Are Vision Transformers More Data Hungry Than Newborn Visual Systems?

Published 5 Dec 2023 in cs.CV, cs.AI, cs.LG, and cs.NE | (2312.02843v1)

Abstract: Vision transformers (ViTs) are top performing models on many computer vision benchmarks and can accurately predict human behavior on object recognition tasks. However, researchers question the value of using ViTs as models of biological learning because ViTs are thought to be more data hungry than brains, with ViTs requiring more training data to reach similar levels of performance. To test this assumption, we directly compared the learning abilities of ViTs and animals, by performing parallel controlled rearing experiments on ViTs and newborn chicks. We first raised chicks in impoverished visual environments containing a single object, then simulated the training data available in those environments by building virtual animal chambers in a video game engine. We recorded the first-person images acquired by agents moving through the virtual chambers and used those images to train self supervised ViTs that leverage time as a teaching signal, akin to biological visual systems. When ViTs were trained through the eyes of newborn chicks, the ViTs solved the same view invariant object recognition tasks as the chicks. Thus, ViTs were not more data hungry than newborn visual systems: both learned view invariant object representations in impoverished visual environments. The flexible and generic attention based learning mechanism in ViTs combined with the embodied data streams available to newborn animals appears sufficient to drive the development of animal-like object recognition.
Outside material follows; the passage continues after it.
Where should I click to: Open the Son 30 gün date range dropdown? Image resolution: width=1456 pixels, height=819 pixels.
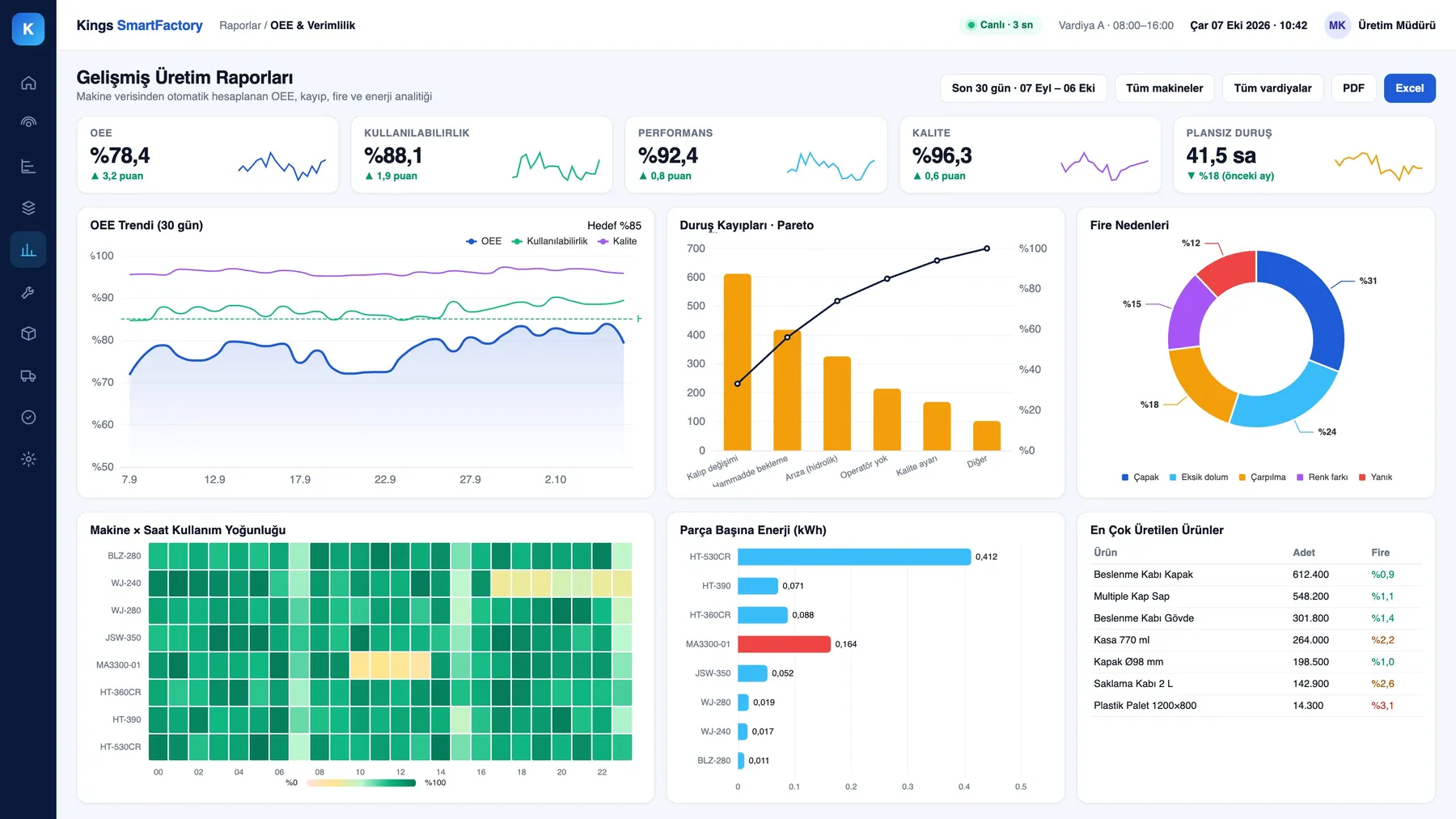1023,88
Abstract PDF HTML Upgrade to Chat

Citations (10)

View on Semantic Scholar

Summary

The paper demonstrates that vision transformers trained with time-based visual streams, replicating conditions of newborn chicks, can develop robust object recognition.
The paper compares architectures like ViT-CoT and VideoMAE, revealing that larger models are not necessarily more data hungry in embodied visual tasks.
The paper challenges the perception of vision transformers as data greedy, suggesting potential for AI systems to learn in a biologically plausible manner.

Vision transformers (ViTs) represent a state-of-the-art approach in the field of computer vision, outperforming several models across various tasks, from object recognition to visual navigation. ViTs, like human and animal brains, possess deep computational similarities and excel in image classification and error patterns. However, there is a concern in the research community pertaining to ViTs' dependency on vast amounts of training data—far more than what biological systems seem to require. This apparent high data requirement has garnered ViTs a reputation of being "data hungry," causing some skepticism regarding their efficiency compared to biological learning processes.

A recent study aims to bridge this gap in understanding by comparing the learning abilities of ViTs and biological systems—specifically newborn chicks. The study utilizes a digital twin approach, where virtual animal chambers were constructed in a game engine, mirroring controlled visual environments used to rear chicks. The first-person images recorded as the avatar moved and interacted within this virtual space were used to train self-supervised ViTs, employing time as a teaching signal. This training setup closely models the learning conditions experienced by newborn chicks.

The vision transformers trained through this method faced the challenge of view-invariant object recognition, tasked to identify objects from various viewpoints, similar to tests conducted with newborn chicks. When trained with these "through-the-eyes-of-a-chick" data streams, ViTs demonstrated capabilities to solve the assigned tasks and develop animal-like object recognition. Both newborn chicks and ViTs learned robust visual features from the same impoverished conditions, suggesting that, contrary to the data-hungry critique, transformers might possess an innate efficiency comparable to biological learning systems when exposed to rich temporal visual streams.

The study ventured beyond using a single ViT variant, applying different architectures, such as Vision Transformers with Contrastive Learning through Time (ViT-CoT) and Video Masked Autoencoders (VideoMAE). Each model was trained and evaluated against the visual tasks, yielding results that confirmed their ability to learn efficiently in environments with limited object exposures. Additionally, the research investigated variations by modifying the number of learning images and ViT sizes, finding that larger ViTs were not necessarily more data-hungry than smaller counterparts within an embodied visual context.

The findings extend their implications to the long-standing debate regarding the development of cognition, proposing that a generic learning mechanism, rather than domain-specific systems, may suffice for acquiring high-level visual capacities. This revelation hints at the potential evolution of artificial intelligence closer to biological plausibility, suggesting future AI systems might learn more flexibly and rapidly, akin to animal cognition.

While the results are compelling, the study acknowledges limitations, such as the passive training of models without interactive data collection,an essential aspect of active learning in biological systems. Addressing these constraints could bring forth a new era of "naturally intelligent" AI systems inspired directly by the learning mechanisms inherent in animal cognition.